Wednesday, November 21, 2012

Alyssa's Back Story: Part 3


I quickly ran back to the Fire Lord’s office and asked him whether we should help the Jedi Mitch defeat the praying mantis baby army or chuck him to the South Pole.

“Help them,” Fire Lord Dukart said. “You must save the world so there will be a world to conquer when the comet comes. That will make it easier. We’ll be able to say, ‘Hey, remember that time we saved you? Yeah, now we rule you!’ Besides, if the gods prophesied it, then you must go.”

“Okay, just one god and it was Aphrodite. I’m not sure she counts.”

There was no arguing with the Fire Lord. Much against my better judgment, I packed my things, put on my uniform and went to go meet the Jedi. The next morning, I followed Mitch out of the safety of the Pillars of Sanctity and into the cold world beyond.

It would have been a lot worse if I wasn’t a fire-bender. I managed to keep myself warm lighting the metal of my uniform on fire.

Slowly, thanks to some ton-tons Mitch had, we made our way to a small tavern somewhere in Colorado Springs (or what used to be Colorado Springs. The city had really gone downhill since Global-Cooling hit). Inside, funky jazz music was playing and I was tempted to whip out my saxophone to play along. Mitch went to a person sitting alone at a table in the far corner. Tentatively, I sat down on the other side.

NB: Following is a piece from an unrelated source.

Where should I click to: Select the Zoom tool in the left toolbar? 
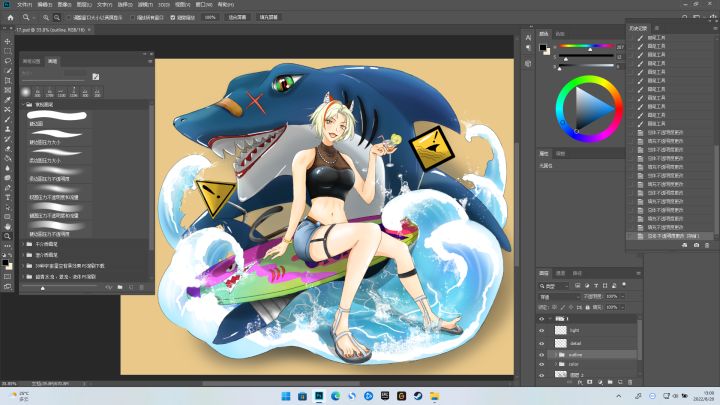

“Is this it?” the person asked. She was around my age, though she had coldness in her eyes that matched the frost outside. “Is this what the Fire Nation sends for help?”

Ouch. I puffed up defensively. “Excuse me, but I am the greatest fire-bender in existence!”

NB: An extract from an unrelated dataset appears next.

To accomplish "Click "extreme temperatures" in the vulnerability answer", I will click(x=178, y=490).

“Can you shoot lightning out of the sky?”

“Well, no but–”

“I didn’t think so. Child of Zeus here – feel free to stick that in your juice box and suck it.” She sat back, crossed her arms, and looked smug.

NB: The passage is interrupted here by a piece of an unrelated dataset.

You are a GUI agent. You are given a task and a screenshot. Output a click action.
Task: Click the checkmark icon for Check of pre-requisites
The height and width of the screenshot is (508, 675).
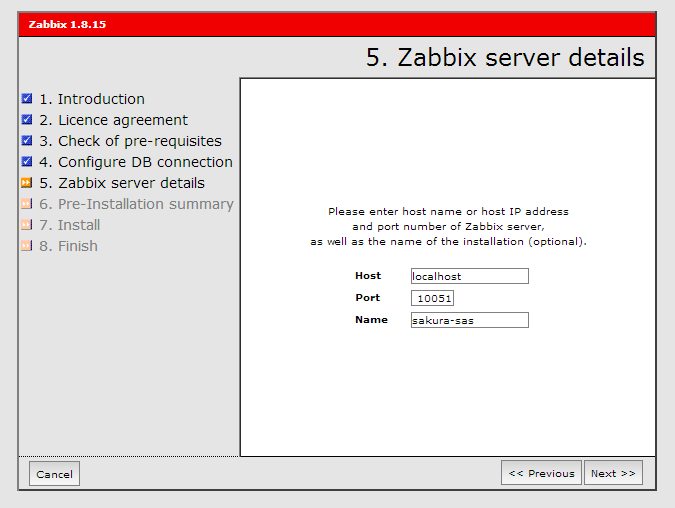coord(27,141)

I sat there in a daze for a moment, searching for something impressive and witty to say in rebuttal to that. “I did nearly conquer the world once,” I offered.

“Wait – that was you?” she asked. She eyed me, appraising my merits before reaching out a hand. “Hannah Crosby – child of Zeus.”

I shook her hand. “Alyssa Meier – fire-bending saxophone.”

“Mitch Ryan – Jedi!” Mitch said, adding his hand.

We performed the secret handshake, shouting “Praying mantis!” at the end.

“All right,” Mitch said. “Let’s get down to business.”

Hannah nodded her agreement. “Right. We need a plan.”

And that is how I - Alyssa the fire-bending saxophone player - joined the highly coveted Anti-Praying Mantis Baby Squad, or the APMBS for a cool acronym.